→ **Problem to solve**
Retype the lines below exactly, from the line containing "Screen dimensions: 832x468" through the last line, and leave the pictures out of your answer.

→ **Source material**

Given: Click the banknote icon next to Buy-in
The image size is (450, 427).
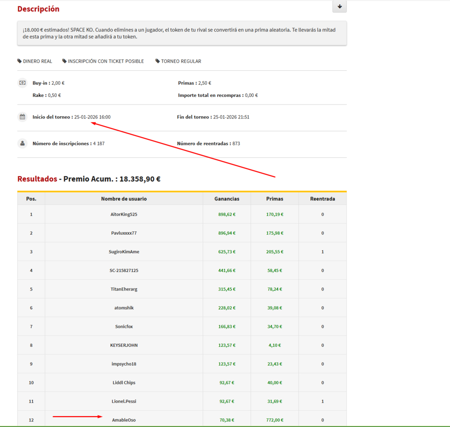Looking at the screenshot, I should (x=22, y=83).
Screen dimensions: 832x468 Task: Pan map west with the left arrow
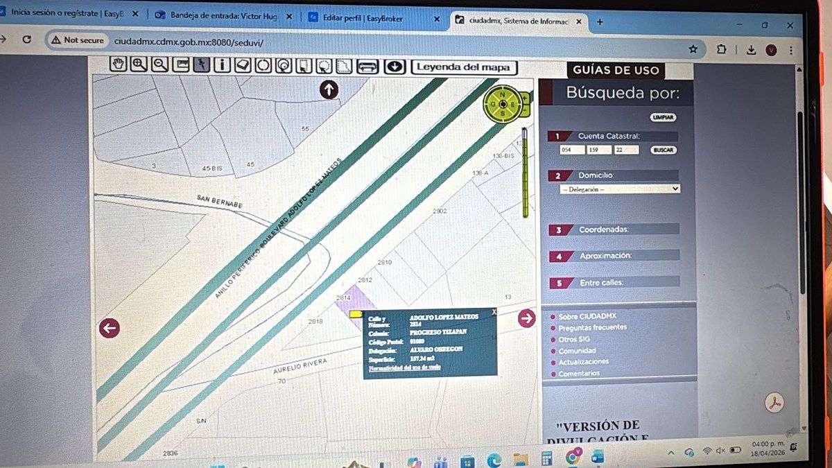click(110, 328)
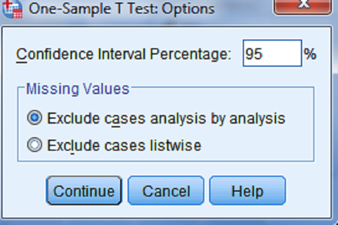Screen dimensions: 338x225
Task: Open Help for T Test options
Action: (248, 191)
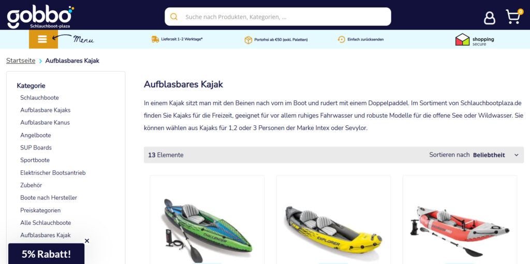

→ **Worked answer**
Screen dimensions: 832x468 Task: Pan map west with the left arrow
click(110, 328)
Screen dimensions: 338x225
Task: Open Help for T Test options
Action: (248, 191)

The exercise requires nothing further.